图1 梯度下降方法(图片来源https://www.pianshen.com/article/81321136968/)
具体使用步骤共分为两步,以LeNet为例,分类任务,数据集为MNIST,样例代码如下:
训练数据收集:在训练过程中,利用SummaryCollector的形式收集多个模型前向网络权重,地形图绘制所需参数(如期望绘制区间,地形图分辨率等),SummaryCollector的其他具体使用方法可参考收集Summary数据。
import mindspore.dataset as ds
import mindspore.dataset.vision as vision
import mindspore.dataset.transforms as transforms
from mindspore.dataset.vision import Inter
import mindspore as ms
import mindspore.nn as nn
from mindspore.common.initializer import Normal
from mindspore.nn import Accuracy
ms.set_seed(1)
def create_dataset(data_path, batch_size=32, repeat_size=1,
num_parallel_workers=1):
"""
create dataset for train or test
"""
# define dataset
mnist_ds = ds.MnistDataset(data_path, shuffle=False)

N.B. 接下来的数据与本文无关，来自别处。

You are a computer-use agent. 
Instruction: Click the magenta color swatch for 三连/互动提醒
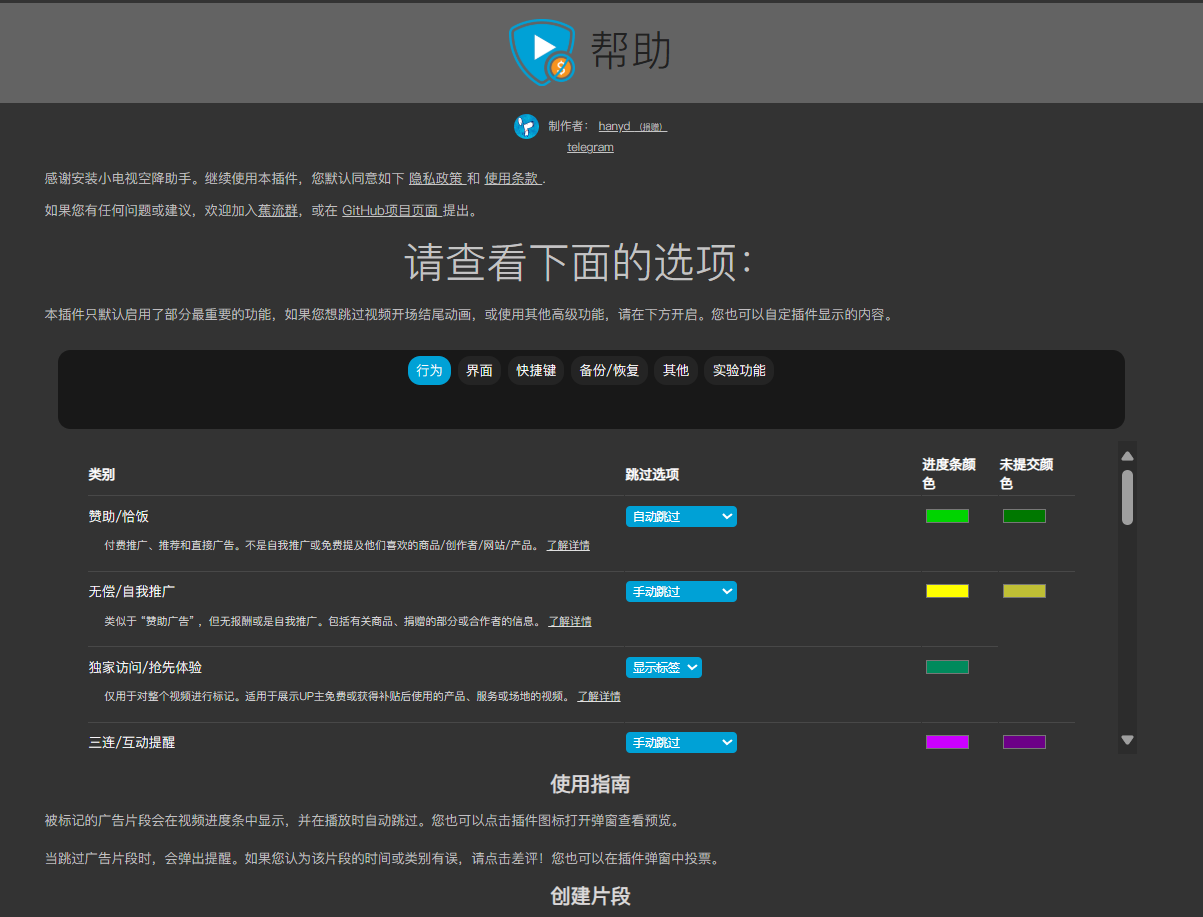point(947,742)
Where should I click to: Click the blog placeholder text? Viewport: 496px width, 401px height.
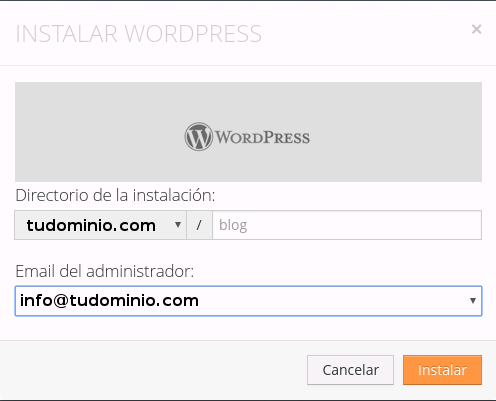pyautogui.click(x=233, y=226)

resize_height, resize_width = 32, 32
rescale = 1.0 / 255.0
shift = 0.0
rescale_nml = 1 / 0.3081
shift_nml = -1 * 0.1307 / 0.3081
# define map operations
resize_op = vision.Resize((resize_height, resize_width), interpolation=Inter.LINEAR) # Bilinear mode
rescale_nml_op = vision.Rescale(rescale_nml, shift_nml)
rescale_op = vision.Rescale(rescale, shift)

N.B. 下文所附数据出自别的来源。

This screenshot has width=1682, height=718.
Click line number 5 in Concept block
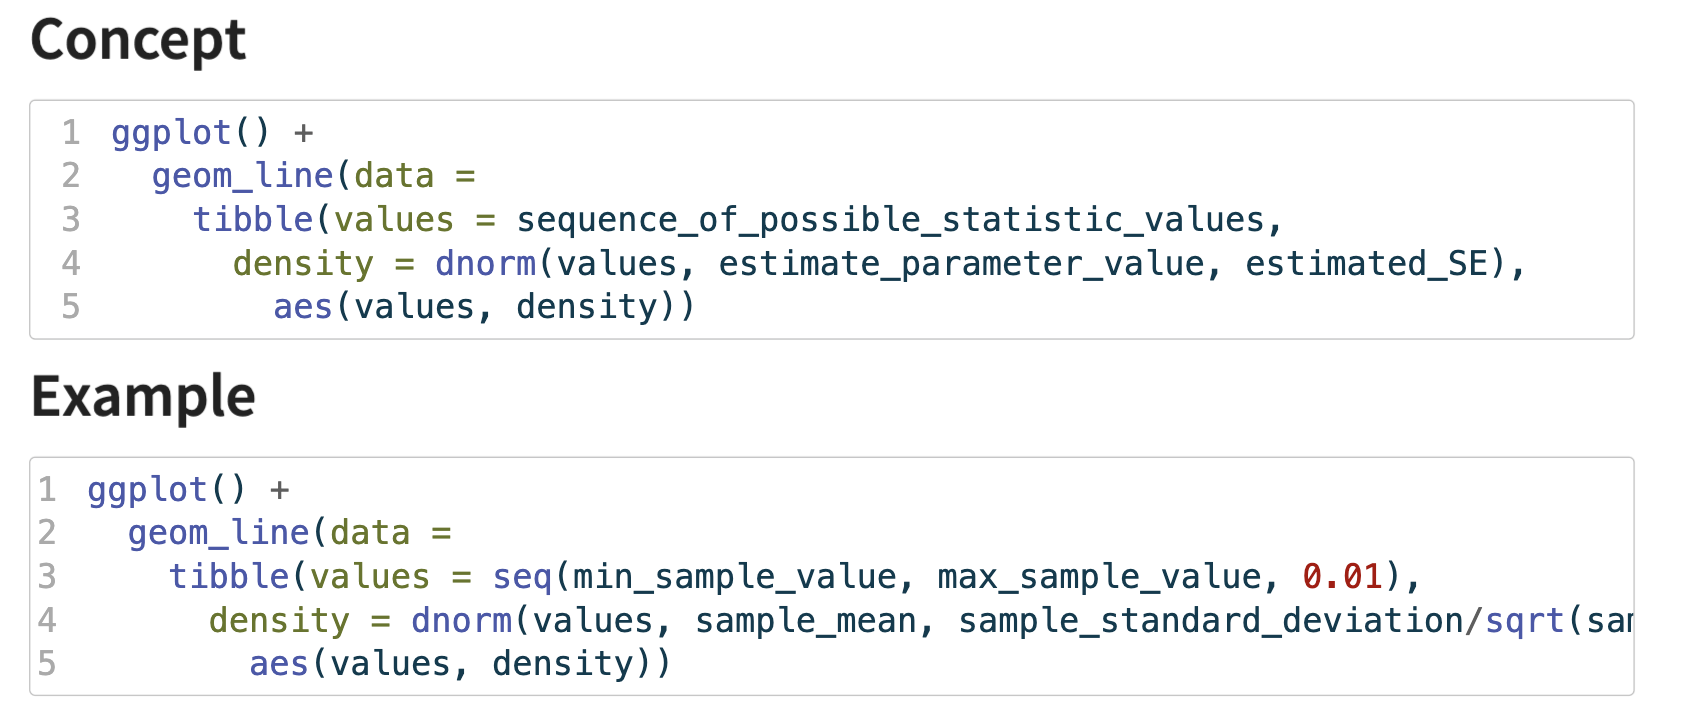tap(70, 307)
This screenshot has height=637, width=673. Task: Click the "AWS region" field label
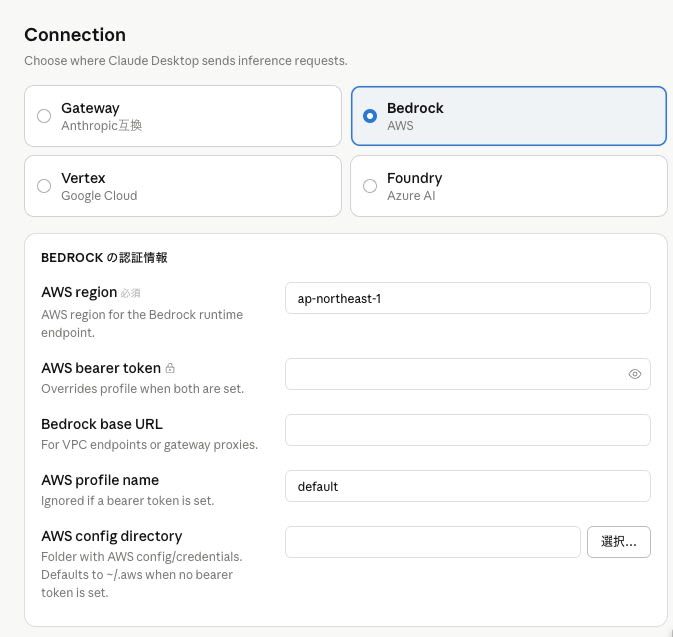(x=78, y=292)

hwc2chw_op = vision.HWC2CHW()
type_cast_op = transforms.TypeCast(ms.int32)
# apply map operations on images
mnist_ds = mnist_ds.map(operations=type_cast_op, input_columns="label", num_parallel_workers=num_parallel_workers)
mnist_ds = mnist_ds.map(operations=resize_op, input_columns="image", num_parallel_workers=num_parallel_workers)
mnist_ds = mnist_ds.map(operations=rescale_op, input_columns="image", num_parallel_workers=num_parallel_workers)
mnist_ds = mnist_ds.map(operations=rescale_nml_op, input_columns="image", num_parallel_workers=num_parallel_workers)
mnist_ds = mnist_ds.map(operations=hwc2chw_op, input_columns="image", num_parallel_workers=num_parallel_workers)
# apply DatasetOps
buffer_size = 10000
mnist_ds = mnist_ds.shuffle(buffer_size=buffer_size) # 10000 as in LeNet train script
mnist_ds = mnist_ds.batch(batch_size, drop_remainder=True)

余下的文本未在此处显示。